O Grupo Palmares foi criado em 20 de julho de 1971, na cidade de Porto Alegre, por Antônio Carlos Cortes, Ilmo da Silva, Vilmar Nunes, Oliveira Silveira e integrado por mulheres em um segundo momento (1972-1978). Em reportagem do jornal Zero Hora de 1972, apresentaram o manifesto em que denunciaram o racismo no país e instituíram o 20 de novembro, dia da morte de Zumbi dos Palmares, como data representativa da população negra. O manifesto foi publicado no Jornal do Brasil e ampliou o debate, culminando na aprovação, em assembleia nacional do Movimento Negro Unificado (MNU), em 1978, na Bahia, do Dia Nacional da Consciência Negra. Agora, é feriado nacional — o Dia Nacional de Zumbi e da Consciência Negra —, sancionado pelo presidente Lula em 21 de dezembro de 2023.

As mulheres negras gaúchas sempre atuaram para a equidade e a promoção de políticas públicas para a população negra em todas as esferas sociais.

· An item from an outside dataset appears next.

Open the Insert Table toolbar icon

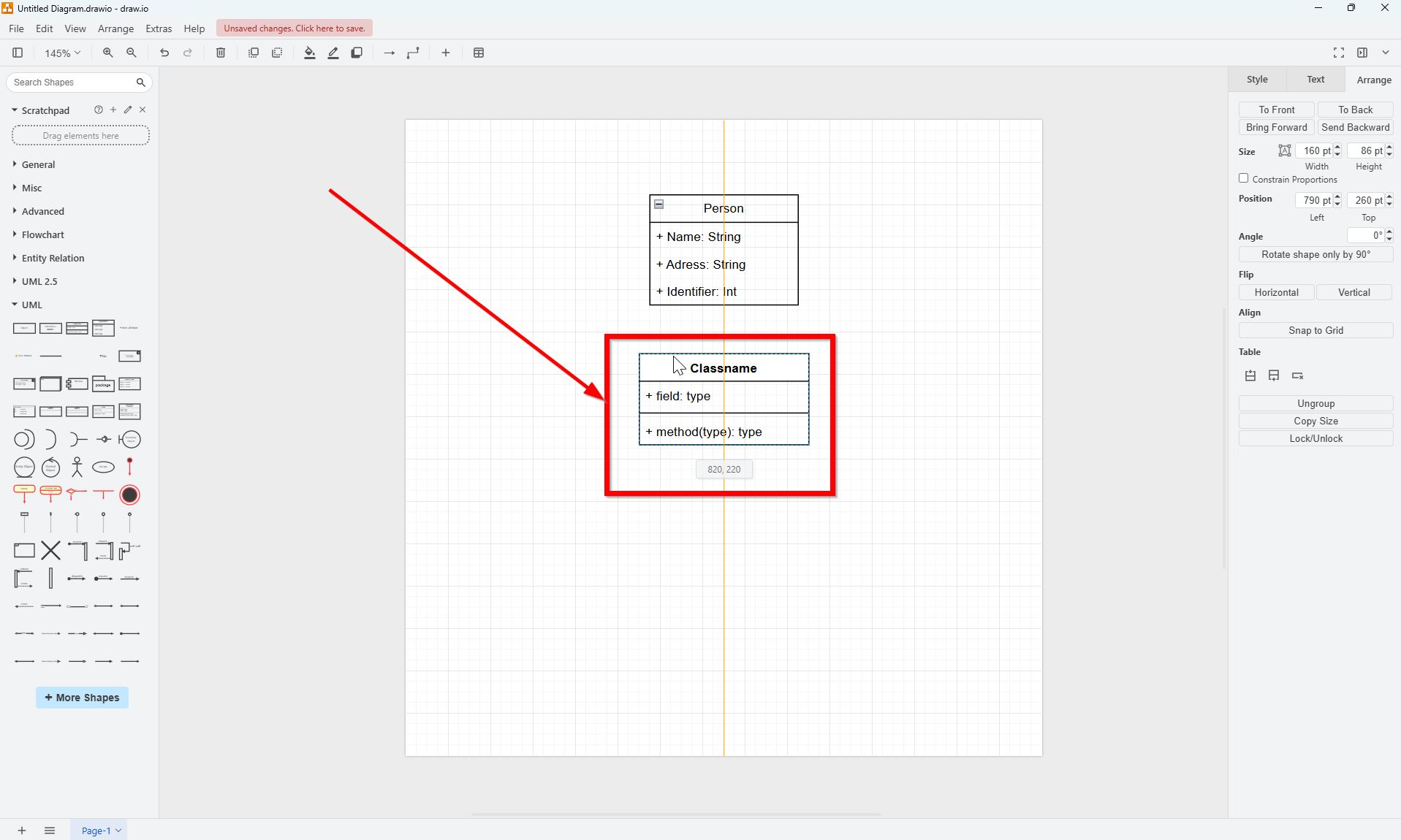(479, 53)
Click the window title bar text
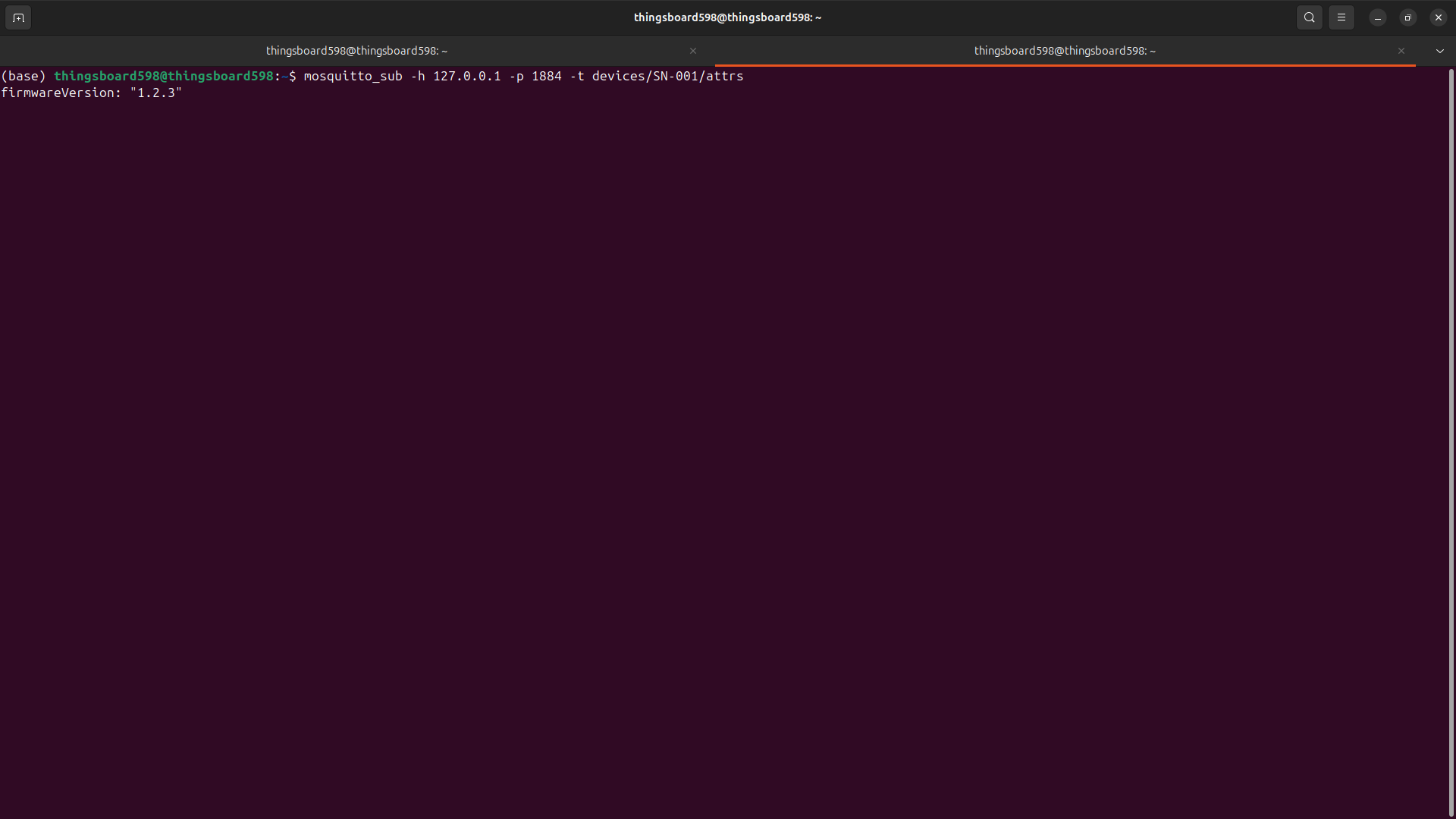 (x=727, y=17)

No contexto dos anos 1980, precisamente em 8 de março de 1987, nasce o Maria Mulher, Grupo de Mulheres Negras. Em 2001, institucionaliza-se como Maria Mulher - Organização de Mulheres Negras, uma das primeiras organizações de mulheres negras cuja ação foi e é fundamental na luta contra o racismo e o sexismo. A organização destaca-se como fundadora e integrante da Articulação Nacional de Mulheres Negras Brasileiras (AMNB), responsável pela articulação e mobilização das pré-conferências nacionais para a Terceira Conferência Mundial Contra o Racismo, a Discriminação Racial, a Xenofobia e Formas Correlatas de Intolerância, promovida pela ONU em setembro de 2001 na cidade de Durban, na África do Sul. 

A presença negra no Rio Grande do Sul, minoritária em números percentuais, não é menos importante em atos e nomes na promoção de políticas inclusivas, a exemplo da a Lei nº 12.711/29/2012, a chamada Lei de Cotas, sancionada sob a gestão da gaúcha ministra Luiza Bairros na  Secretaria Especial de Políticas de Promoção da Igualdade Racial (Seppir). Outro destaque é a atuação da professora Petronilha Beatriz Gonçalves e Silva, gaúcha, primeira mulher negra a integrar o Conselho Nacional de Educação e relatora da Lei 10.639/2003. Negras e negros: aqui no Sul também tem!